Si l’univers scénographique joue sur l’installation d’un paysage et d’une poétique, la mise en scène fait aussi appel à la présence de matériaux et supports documentaires plus bruts. Une radio réglée sur France Info diffuse en direct des nouvelles qui viennent interrompre le récit à des moments choisis : le pari est, prenant le risque de l’aléatoire, de faire résonner la fiction d’Artemisia vulgaris avec le flux médiatique, de rappeler au spectateur la rumeur continue du monde. Des photos de chefs d’État sont projetées sur des écrans ou à même le corps de la comédienne. Ces inserts documentaires, ces liens bruts avec la réalité extérieure sont une façon de politiser l’univers scénique, en même temps qu’ils renvoient aux modes d’écriture du texte (collage, montage, insertion).

 

— Les photographies du « Voyage »

Caroline Ablain a réalisé une série de 12 photographies que je lui ai commandées, inspirées des 12 lieux de rencontre qu’ELLE évoque et décrit dans la 1ère partie du texte, « Le Voyage ». Espaces intérieurs vides de présence humaine, focales frappantes, paysages à la banalité trompeuse, les images de Caroline Ablain entrent en résonance avec les espaces surmodernes dans lesquels le personnage principal évolue. Projetées sur un écran rotatif d’aluminium conçu par Bénédicte Jolys, les photographies n’ont pas de vocation illustrative : elles viennent accompagner et ponctuer le récit, installer ou contredire l’univers, ouvrir des fenêtres fugitives dans l’espace scénique.

 

— Images vidéo et participation de comédiens amateurs

Des images vidéo prennent place dans le spectacle, apparaissant sur différents supports de projection (écrans, objets, corps), s’intégrant à la scénographie et au récit, et devenant partenaires de jeu des comédiens. Nous souhaitons en effet avec Julie Pareau travailler en ce sens : une vidéo au service des acteurs et du texte, qui s’intègre avec souplesse dans la mise en scène.

Des voix et visages en vidéo interviennent pour donner une dimension supplémentaire au chœur de CEUX QUI PARLENT AUTOUR D’ELLE, assumé sur le plateau par Claire Péron et Stéphane Piveteau : sur des écrans de plexiglas manipulés par les acteurs, ces visages et ces voix rapportent des fragments de l’histoire d’Artemisia vulgaris. Ainsi l’idée d’un plus grand nombre de récitants et de témoins est-elle restituée, à mi-chemin entre récit médiatique et récit mythique.

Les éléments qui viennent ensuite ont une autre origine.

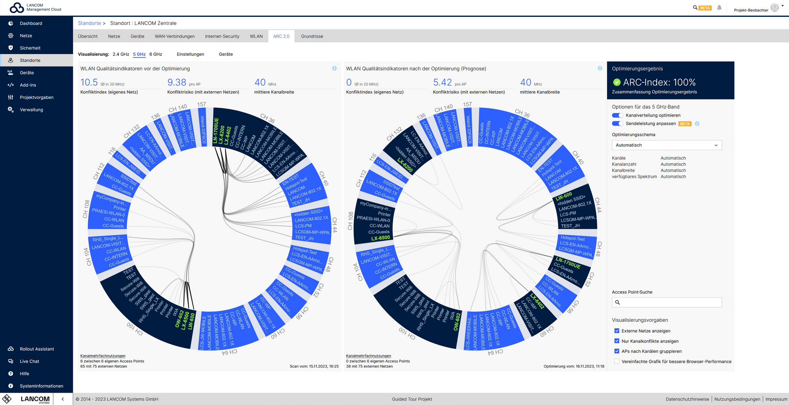Switch to the Grundrisse tab
This screenshot has height=405, width=789.
[312, 37]
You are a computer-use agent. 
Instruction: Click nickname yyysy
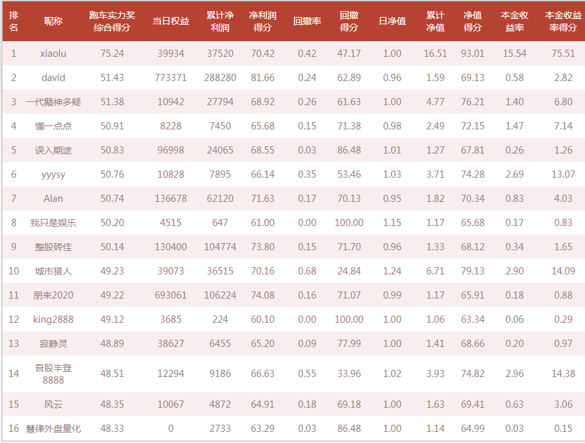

Ces images ont été réalisées avec des comédiens amateurs désireux de découvrir le texte. Les captations vidéo ont ensuite été retravaillées et montées par Julie Pareau. Leur intégration au plateau a fait l’objet de nombreuses expérimentations. Solliciter des comédiens amateurs et les inviter à participer de cette façon au processus m’a semblé important dans l’esprit du projet, pour ouvrir le geste de création vers l’extérieur, et en garder une trace visible dans le spectacle.

D’autres visages, photos en mouvement, prénoms, glissent sur l’espace scénique ou naissent sur le corps des acteurs, comme autant de signes contribuant à nourrir l’univers scénique et son imaginaire.